Showing or hiding frozen areas
Select or deselect Show Mask in the View Options area of the dialog box.
Changing the color of frozen areas
Choose a color from the Mask Color pop‑up menu in the View Options area of the dialog box.
When you have an existing selection, transparency, or mask in an image, that information is retained when the Liquify dialog box opens. You can choose one of the following mask options:
Shows the selection, mask, or transparency in the original image.
Add To Selection
Shows the mask in the original image, so that you can add to the selection using the Freeze Mask tool. Adds selected pixels in channel to the current frozen area.
Subtract From Selection
Subtracts pixels in channel from the current frozen area.
Intersect With Selection
Uses only pixels that are selected and currently frozen.
Uses selected pixels to invert the current frozen area.
If a selection exists, the filter limits the preview and processing to the rectangular area containing that selection. (For rectangular marquee selections, the selected area and preview are identical, so choosing Selection from the mask option menus above has no effect.)

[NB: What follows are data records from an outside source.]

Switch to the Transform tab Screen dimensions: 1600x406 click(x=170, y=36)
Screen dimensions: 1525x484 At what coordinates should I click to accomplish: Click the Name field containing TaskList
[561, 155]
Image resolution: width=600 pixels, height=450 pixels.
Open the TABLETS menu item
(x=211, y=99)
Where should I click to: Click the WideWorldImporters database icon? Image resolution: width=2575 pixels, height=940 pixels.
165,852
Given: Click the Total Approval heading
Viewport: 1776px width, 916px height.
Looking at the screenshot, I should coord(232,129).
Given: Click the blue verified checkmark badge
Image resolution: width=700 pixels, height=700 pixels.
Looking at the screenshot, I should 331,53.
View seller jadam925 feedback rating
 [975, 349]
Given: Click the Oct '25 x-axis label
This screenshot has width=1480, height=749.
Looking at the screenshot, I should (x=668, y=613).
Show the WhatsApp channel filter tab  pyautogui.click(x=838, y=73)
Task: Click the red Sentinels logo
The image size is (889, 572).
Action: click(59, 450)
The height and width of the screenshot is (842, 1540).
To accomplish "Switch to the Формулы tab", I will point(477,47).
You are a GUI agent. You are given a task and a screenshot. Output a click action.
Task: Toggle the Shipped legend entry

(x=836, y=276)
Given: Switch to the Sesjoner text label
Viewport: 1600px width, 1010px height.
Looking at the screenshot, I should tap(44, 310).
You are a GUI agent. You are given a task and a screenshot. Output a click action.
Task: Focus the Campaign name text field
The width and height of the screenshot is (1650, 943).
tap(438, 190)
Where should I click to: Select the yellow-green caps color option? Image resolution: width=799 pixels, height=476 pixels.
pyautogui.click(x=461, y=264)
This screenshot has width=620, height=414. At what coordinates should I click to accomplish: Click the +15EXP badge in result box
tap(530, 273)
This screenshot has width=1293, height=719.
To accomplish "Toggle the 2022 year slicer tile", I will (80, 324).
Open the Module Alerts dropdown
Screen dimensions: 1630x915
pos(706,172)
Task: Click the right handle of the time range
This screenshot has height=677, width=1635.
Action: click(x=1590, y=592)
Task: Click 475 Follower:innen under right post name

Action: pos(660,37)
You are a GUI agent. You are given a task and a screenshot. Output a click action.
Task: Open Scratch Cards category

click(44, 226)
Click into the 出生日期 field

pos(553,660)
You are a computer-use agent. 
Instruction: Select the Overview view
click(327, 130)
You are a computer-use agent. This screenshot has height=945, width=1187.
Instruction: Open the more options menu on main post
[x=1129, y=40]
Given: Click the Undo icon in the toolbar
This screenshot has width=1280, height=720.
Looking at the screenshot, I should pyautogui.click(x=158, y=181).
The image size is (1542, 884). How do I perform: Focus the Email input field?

Select the Thaw Mask tool , and drag over the area. Shift-click to thaw in a straight line between the current point and the previously clicked point.
To thaw all frozen areas, click the None button in the Mask Options area of the dialog box.
To invert frozen and thawed areas, click Invert All in the Mask Options area of the dialog box.
Using a mesh helps you see and keep track of distortions. You can choose the size and color of a mesh, and save the mesh from one image and apply it to other images.
To show a mesh, select Show Mesh in the View Options area of the dialog box, and choose a mesh size and mesh color.
To only show a mesh, select Show Mesh and then deselect Show Image.
To save a distortion mesh, after distorting the preview image, click Save Mesh. Specify a name and location for the mesh file, and click Save.
To apply a saved distortion mesh, click Load Mesh, select the mesh file you want to apply, and click Open. If the image and distortion mesh aren’t the same size, the mesh is scaled to fit the image.
To apply the last saved distortion mesh, click Load Last Mesh.
(Creative Cloud) Meshes are automatically saved in your document. Meshes applied to Smart Objects are compressed and re-editable.
(Creative Cloud) Embedded meshes, even compressed ones, increase file size.
You can choose to show only the active layer in the preview image, or you can show additional layers in the preview image as a backdrop. Using the Mode options, you can position the backdrop in front of or behind the active layer to keep track of your changes, or to line up a distortion with another distortion made in a different layer.
Only the active layer is distorted, even if other layers are displayed.
Showing the backdrop
Select Show Backdrop, and then choose Background from the Use menu and an option from the Mode menu.
Showing changes to the target layer without showing the backdrop
Select All Layers from the Use menu. Setting the Opacity to 0 shows only the target layer with the full effects of the Liquify filter. Setting the Opacity to a higher value shows less of the Liquify filter’s effect on the target layer.
Changing the blending between the target layer and the backdrop
Specify a Opacity value.
Determining how the target layer and the backdrop are combined in the image preview
Choose an option from the Mode menu.
Hiding the backdrop
Deselect Show Backdrop in the View Options area of the dialog box.
After you distort the preview image, you can use a variety of controls and reconstruction modes to reverse changes or redo the changes in new ways. Reconstructions can be applied two ways. You can apply a reconstruction to the entire image, smoothing out the distortion in unfrozen areas, or you can use the reconstruction tool to reconstruct specific areas. If you want to prevent reconstruction of distorted areas, you can use the Freeze Mask tool.
A. Original image B. Distorted with frozen areas C. Reconstructed in Rigid mode (using button) D. Thawed, edges reconstructed in Smooth mode (using tool)
Click Reconstruct in the Reconstruct Options area of the dialog box. Then, in the Revert Reconstruction dialog box, specify an amount and click OK.